Hello,
I am writing to inquire whether your newspaper has any plans to cover the historic strike that has been taking place for several weeks at the University of Puerto Rico.
Students have been occupying the university for weeks, and have shut down the entire university system for 22 days now in order to protest recently proposed budget cuts (which would increase tuition costs and eliminate much merit based aid and athletic fellowships etc), in addition to the general corruption and mismanagement of the institution.
The strike speaks directly to the issues being faced by universities across the United States in the face of reduced government funding and the move towards greater privatization of public education.
Today is proving to be particularly important, as students voted yesterday to continue the strike indefinitely and the university administration is threatening to cut off water and electricity in the campus as a way of smoking them out.
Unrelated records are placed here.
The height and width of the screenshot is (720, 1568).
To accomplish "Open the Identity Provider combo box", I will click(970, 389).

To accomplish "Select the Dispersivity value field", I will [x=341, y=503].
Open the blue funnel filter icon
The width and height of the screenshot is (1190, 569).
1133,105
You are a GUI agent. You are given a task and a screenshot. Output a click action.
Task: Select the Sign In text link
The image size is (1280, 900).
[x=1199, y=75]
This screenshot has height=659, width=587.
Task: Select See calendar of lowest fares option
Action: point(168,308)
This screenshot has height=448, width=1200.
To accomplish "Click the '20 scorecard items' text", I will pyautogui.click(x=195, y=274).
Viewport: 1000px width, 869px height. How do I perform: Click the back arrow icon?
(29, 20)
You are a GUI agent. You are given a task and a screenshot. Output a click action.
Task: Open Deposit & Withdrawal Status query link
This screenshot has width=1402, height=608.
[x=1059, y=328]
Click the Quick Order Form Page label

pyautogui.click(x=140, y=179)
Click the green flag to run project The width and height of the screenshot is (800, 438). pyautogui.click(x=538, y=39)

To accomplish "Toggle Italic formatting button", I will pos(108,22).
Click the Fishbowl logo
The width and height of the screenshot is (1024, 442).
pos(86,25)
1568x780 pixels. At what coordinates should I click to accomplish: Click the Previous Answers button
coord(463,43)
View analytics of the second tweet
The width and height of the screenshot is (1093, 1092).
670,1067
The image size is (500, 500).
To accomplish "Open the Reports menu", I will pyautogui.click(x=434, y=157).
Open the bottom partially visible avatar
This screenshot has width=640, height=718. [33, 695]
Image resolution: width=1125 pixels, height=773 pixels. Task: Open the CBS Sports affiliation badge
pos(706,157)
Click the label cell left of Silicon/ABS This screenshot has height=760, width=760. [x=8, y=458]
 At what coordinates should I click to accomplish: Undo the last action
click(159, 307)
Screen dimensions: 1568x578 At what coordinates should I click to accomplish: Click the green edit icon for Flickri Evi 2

They have also increased police presence and there have been incidents of police brutality against parents trying to bring food and water to their children on strike.
These events are crucially important not only to the residents of Puerto Rico, but to the wider landscape of higher education in the US as they bring into stark relief the obstacles that university faculty and students face in protesting recent changes at their institutions (most notably in California), as well as the increasing turn in academia towards antidemocratic governance and the denial of public education to its citizens.
I feel like if these events were happening within the continental US they would have received substantial news coverage and I do not understand why there has been no mention of this in the New York Times, which is such an important source of news for the broad US public, including its many Puerto Rican readers.
I urge you to please cover this important current event, and extend myself to you as a resource (I am a political anthropologist and a Caribbean specialist). I would be happy to collaborate in any way and to help you connect to appropriate informants in Puerto Rico.
Thank you, I look forward to your timely response.